Diabetic retinopathy linked to increased fall risk

Roshini Claire Anthony
30 Nov 2017
Diabetic retinopathy linked to increased fall risk

Individuals with mild-to-moderate non-proliferative diabetic retinopathy appear to have an elevated risk of falls compared with individuals with diabetes but no diabetic retinopathy, according to a Singapore study.

“[While] diabetes per se was not associated with a higher risk of falling … the presence of [diabetic retinopathy] in participants with diabetes was significantly associated with falling … those with mild and moderate [non-proliferative diabetic retinopathy] were independently more likely to have a history of falls than those without [diabetic retinopathy],” said the researchers.

“These results suggest that efforts to prevent falls need to be incorporated into the clinical care of individuals with diabetes and diabetic retinopathy, particularly during the early stage of the disease,” they said.

In this cross-sectional post hoc analysis of 9,481 participants in the SEED* study (mean age 58.7 years, 50.4 percent female), 30.3 percent of participants had diabetes (n=2,869), of whom 29.9 percent (n=857) had diabetic retinopathy in at least one eye. Participants answered a questionnaire, underwent a clinical examination, and had fundus photographs taken to identify presence of diabetic retinopathy.

There were more falls reported by patients with diabetes and diabetic retinopathy than those with diabetes only (20.4 percent vs 16.3 percent).

Compared with patients without diabetes, patients with diabetic retinopathy were more likely to report a fall in the 12 months prior (odds ratio [OR], 1.31, 95 percent confidence interval, 1.07–1.60; p=0.008). [JAMA Ophthalmol 2017;doi:10.1001/jamaophthalmol.2017.4983]

Conversely, patients with diabetes but not diabetic retinopathy had a similar risk of falls as individuals without diabetes (OR, 1.06; p=0.42).

Patients with mild or moderate non-proliferative diabetic retinopathy had a higher risk of falls compared with patients with diabetes but without diabetic retinopathy (OR, 1.81; p=0.003 [mild] and OR, 1.89; p=0.01 [moderate]).

There was no elevated risk of falls among individuals with vision-threatening diabetic retinopathy (VTDR), one of the reasons for which could be reduced mobility leading to movement restriction, seeing as how patients with VTDR were older and had more comorbidities, said the researchers.

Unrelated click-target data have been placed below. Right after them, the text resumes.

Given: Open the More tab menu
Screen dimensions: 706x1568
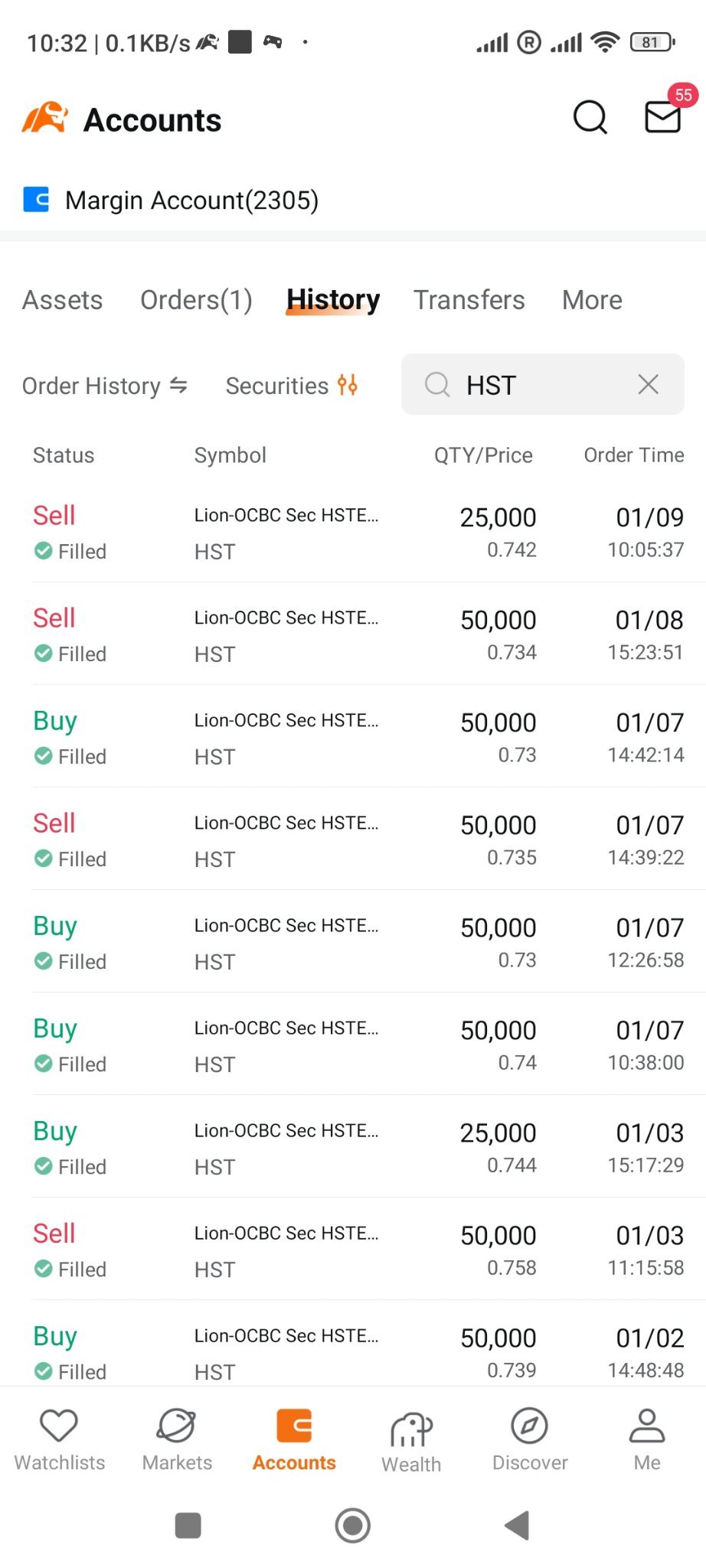Looking at the screenshot, I should coord(592,300).
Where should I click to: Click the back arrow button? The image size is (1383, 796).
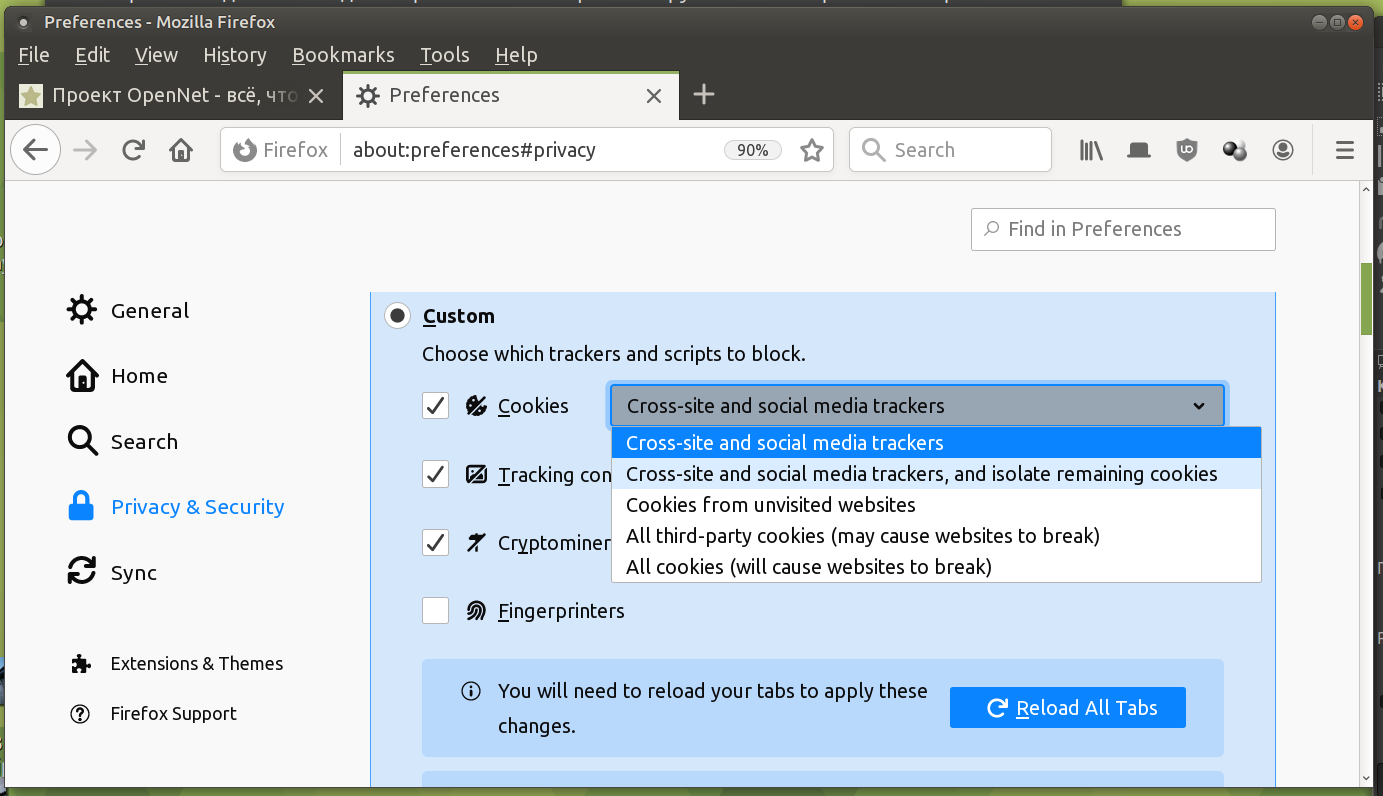(36, 150)
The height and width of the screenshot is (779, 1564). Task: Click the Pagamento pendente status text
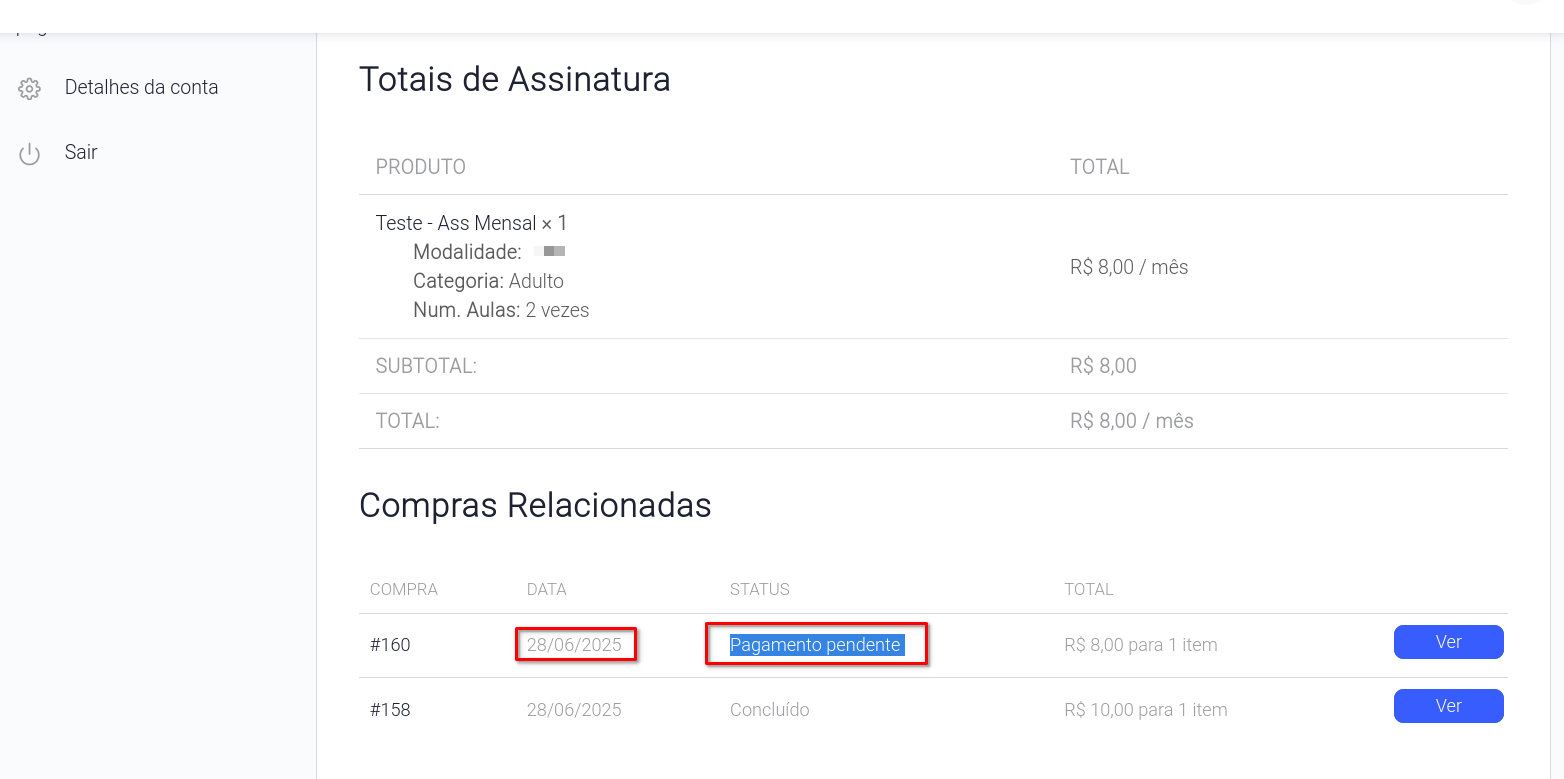tap(815, 645)
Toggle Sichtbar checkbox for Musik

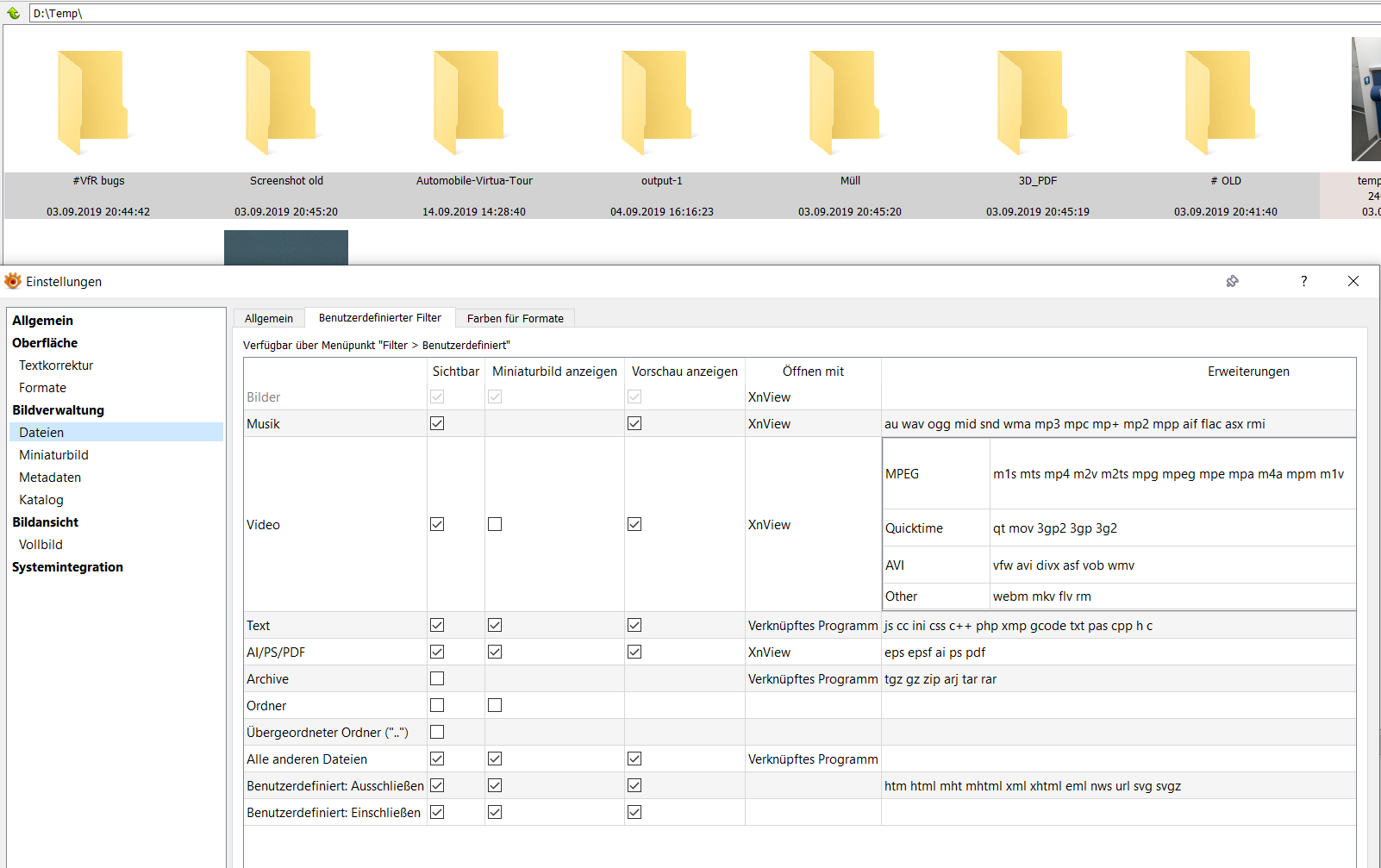(437, 423)
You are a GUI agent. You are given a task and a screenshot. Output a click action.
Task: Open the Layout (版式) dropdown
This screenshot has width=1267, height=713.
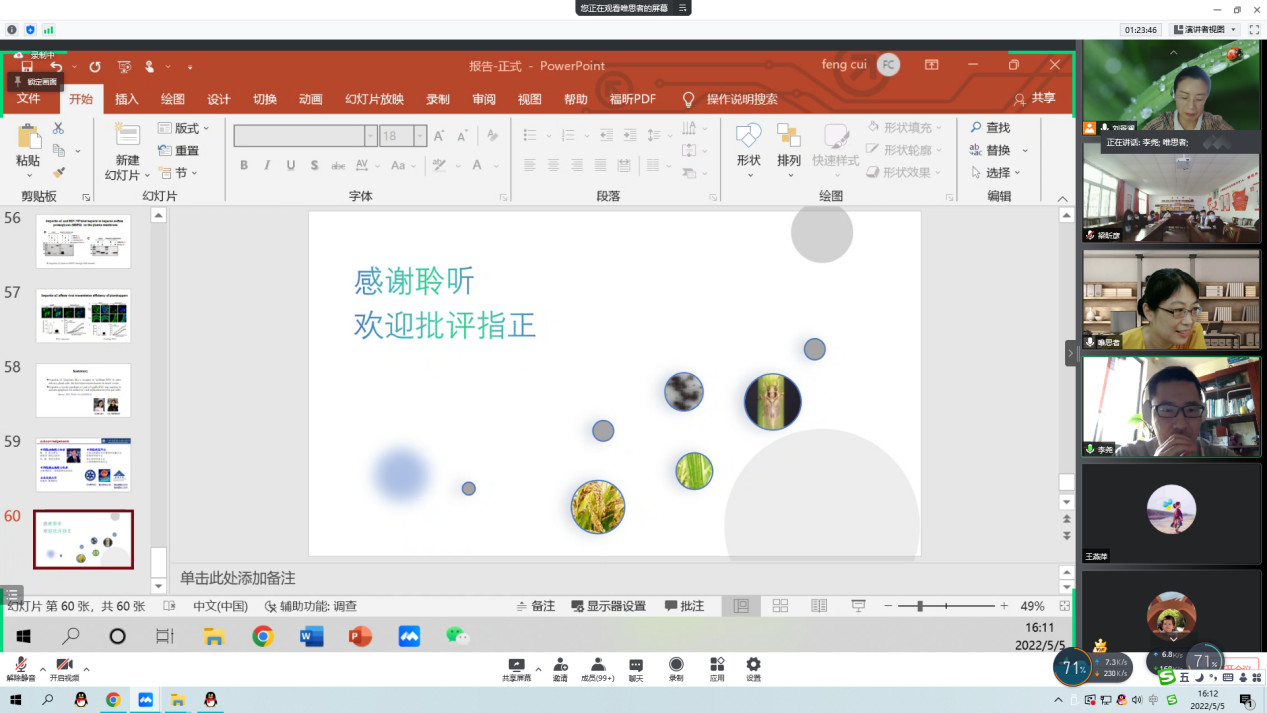184,128
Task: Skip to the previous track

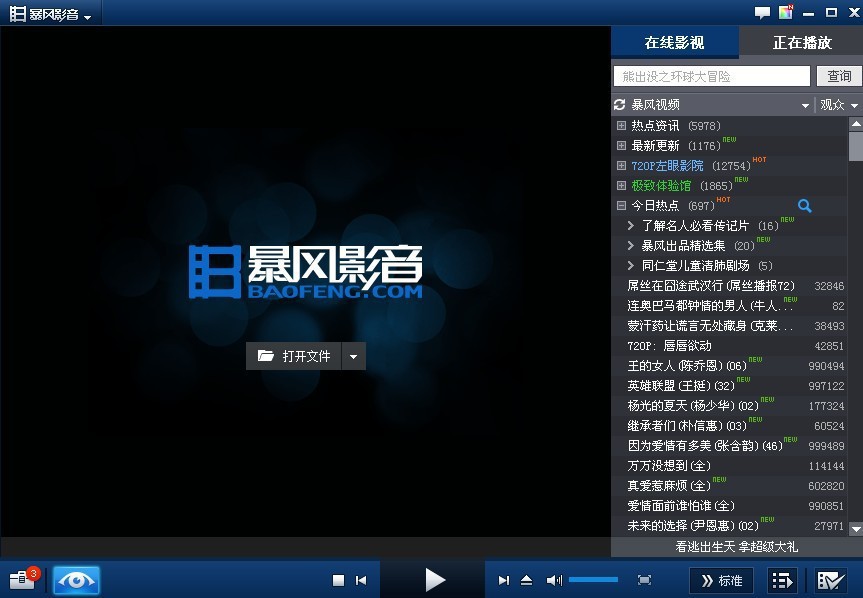Action: (x=361, y=580)
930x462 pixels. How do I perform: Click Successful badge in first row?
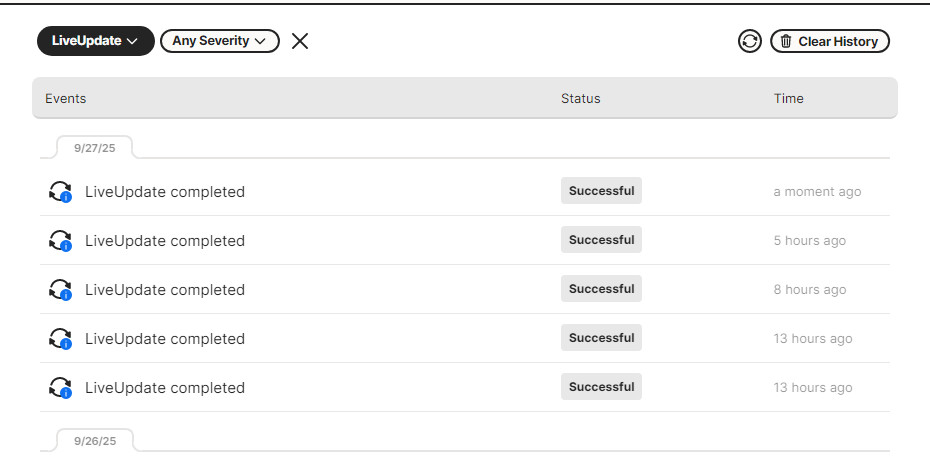coord(601,191)
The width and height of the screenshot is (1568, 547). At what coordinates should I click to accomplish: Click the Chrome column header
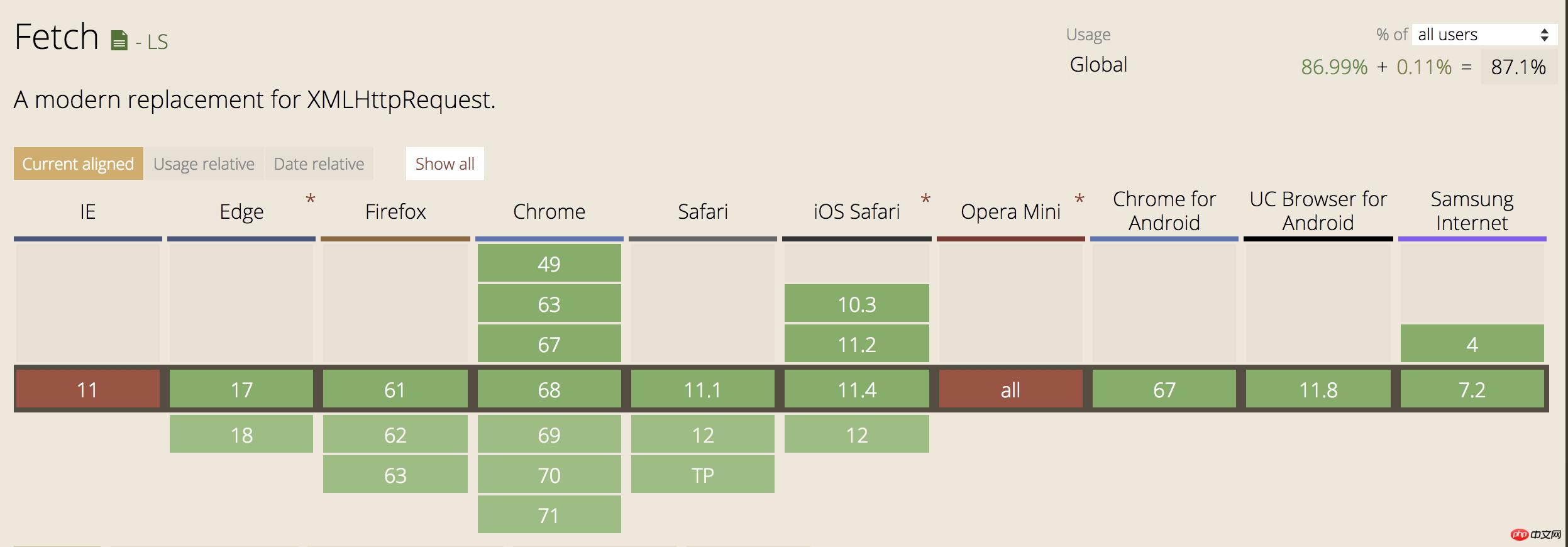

The researchers acknowledged that the self-reporting of falls may have led to recall bias. There was also limited information available on comorbidities such as osteoporosis, hypoglycaemia, and hearing impairment, as well as use of certain medications which may have affected the risk of falls.  

“Our findings suggest that strategies to prevent or delay the development of [diabetic retinopathy] are likely to reduce the risk of falls in persons with diabetes, preventing fall-related decline in physical functioning, suboptimal quality of life, and lack of independence in adults with diabetes. Furthermore, our results underscore the importance of safety and mobility training even for people with mild to moderate [diabetic retinopathy] who are not experiencing visual impairment,” they said.